§ **Texte**:
════
13 juillet 2014

L'informatique à l'école

Benoît Hamon a annoncé différentes mesures pour l'informatique à l'école, comme l'apprentissage du code informatique à l'école, et je l'évoque dans mon billet politique du jour. J'y suis opposé. René Paul Henri me qualifie de « rétrograde » et Suzanne vient un peu à mon secours en rappelant des échecs de différents plans et en insistant sur le fait qu'il faille d'abord éduquer les enfants à l'apprentissage de l'outil informatique, en commençant par la dactylo.

J'aurais pu leur répondre longuement dans les commentaires mais quand on a l'occasion de faire un billet de blog, on s'y jette !

Tout d'abord, une des erreurs qui sont faites par la plupart des adultes y compris le personnel politique est de se baser sur ses propres connaissances pour définir ce qu'est l'informatique, voire le métier d'informaticien que l'on qualifie comme le métier d'avenir, celui qui permettra à la France de s'en sortir... et comme ce qui semble le plus évident dans ce métier est « la programmation », on en vient à des âneries comme la nécessité d'apprendre « le code informatique » à l'école.

Je le remarque également à mon boulot, alors que je bosse au sein d'une DSI, au sein de personnes parfaitement compétentes mais souvent incapables de voir au delà des technologies qu'ils connaissent, de ce qu'ils ont appris, du travail qu'ils ont à mettre en œuvre. J'ai déjà raconté cette anecdote : vers 2004, je suis arrivé dans un service où une personne était en charge des statistiques. Il recevait des paquets de listing et passait environ trois semaines à en faire des récapitulatifs. J'ai envoyé un mail à la personne qui produisait les listings. Je lui ai demandé s'il pouvait me les envoyer sous forme de fichiers informatiques. Elle l'a fait. J'ai incorporé les fichiers dans Excel et le temps de me lancer, en quelques mois, je faisais le même boulot que mon collègue en cinquante minutes. En changeant les outils, j'avais divisé environ par 100 un temps de traitement. Pour des aspects sociaux, on n'avait pas dit à mon collègue qu'il ne servait plus à rien, on avait donc continué à lui faire sortir les statistiques officielles, celles présentées au conseil de direction, mais on avait commencé à utiliser les miennes pour améliorer le fonctionnement de nos systèmes.

Après quelques temps, j'avais été voir le directeur. Je lui avais dit : « dis donc, ça commence à me casser les burnes, de perdre 50 minutes par mois à croiser des chiffres dans Excel, tu ne pourrais pas me prendre un stagiaire pendant deux ou trois mois pour développer des macros pour automatiser tout ça ? » Je me suis alors rendu compte de deux choses : la première est qu'il ne savait pas qu'on puisse faire des macros dans Excel (tiens, si tu ne sais pas non plus, je vais t'expliquer : dans Excel on peut faire des programmes informatiques, du code, comme on dit, pour automatiser des traitements), la deuxième est qu'il ne pouvait pas imaginer qu'un lascar comme moi qui connaissais assez bien Excel ne pouvait pas le connaître au point de ne pas savoir faire de la programmation avec.
════
§ **Jeu de données**:
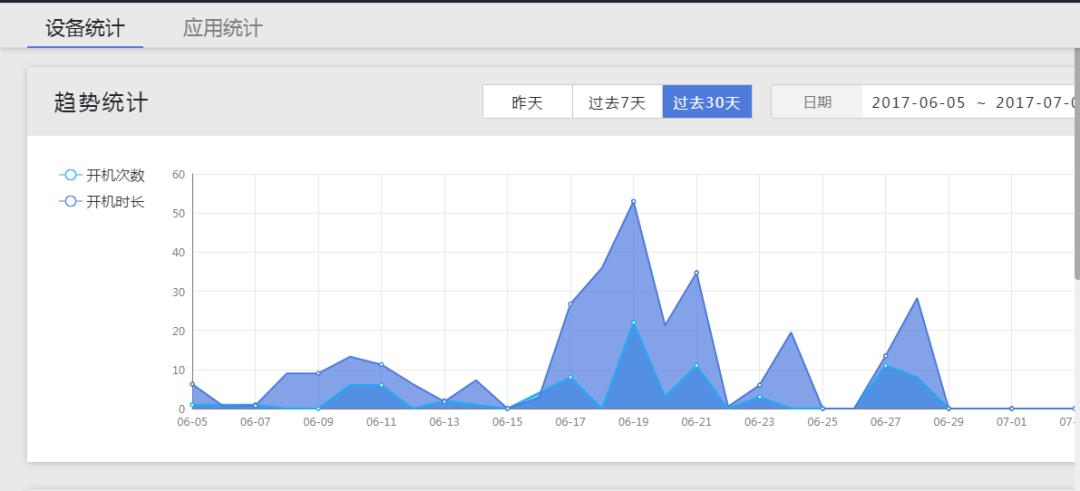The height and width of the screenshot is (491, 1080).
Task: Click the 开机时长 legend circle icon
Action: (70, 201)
════
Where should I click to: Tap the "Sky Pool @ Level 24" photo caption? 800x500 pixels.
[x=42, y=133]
════
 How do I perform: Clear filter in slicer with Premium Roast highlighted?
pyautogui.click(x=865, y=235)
════
§ **Consigne 1**:
Réponds à ces questions d'après le texte :
(a) Quelle mesure de Benoît Hamon l'auteur cite-t-il en exemple ?
(b) Combien de temps le collègue passait-il à faire les récapitulatifs des listings ?
(c) Qu'est-ce que le directeur ne savait pas ?
§ **Consigne 2**: Restitue sous forme de liste JSON de chaînes les lignes des enregistrements comprises entre celle qui contient "The height and" et celle qui contient "Action: (70, 201)", incluses, à raison d'une chaîne par ligne et sans les lignes vides. Laisse les images de côté.

§ **Réponse attendue 1**:
(a) L'apprentissage du code informatique à l'école.
(b) Environ trois semaines.
(c) Qu'on pouvait faire des macros dans Excel.

§ **Réponse attendue 2**:
[
  "The height and width of the screenshot is (491, 1080).",
  "Task: Click the 开机时长 legend circle icon",
  "Action: (70, 201)"
]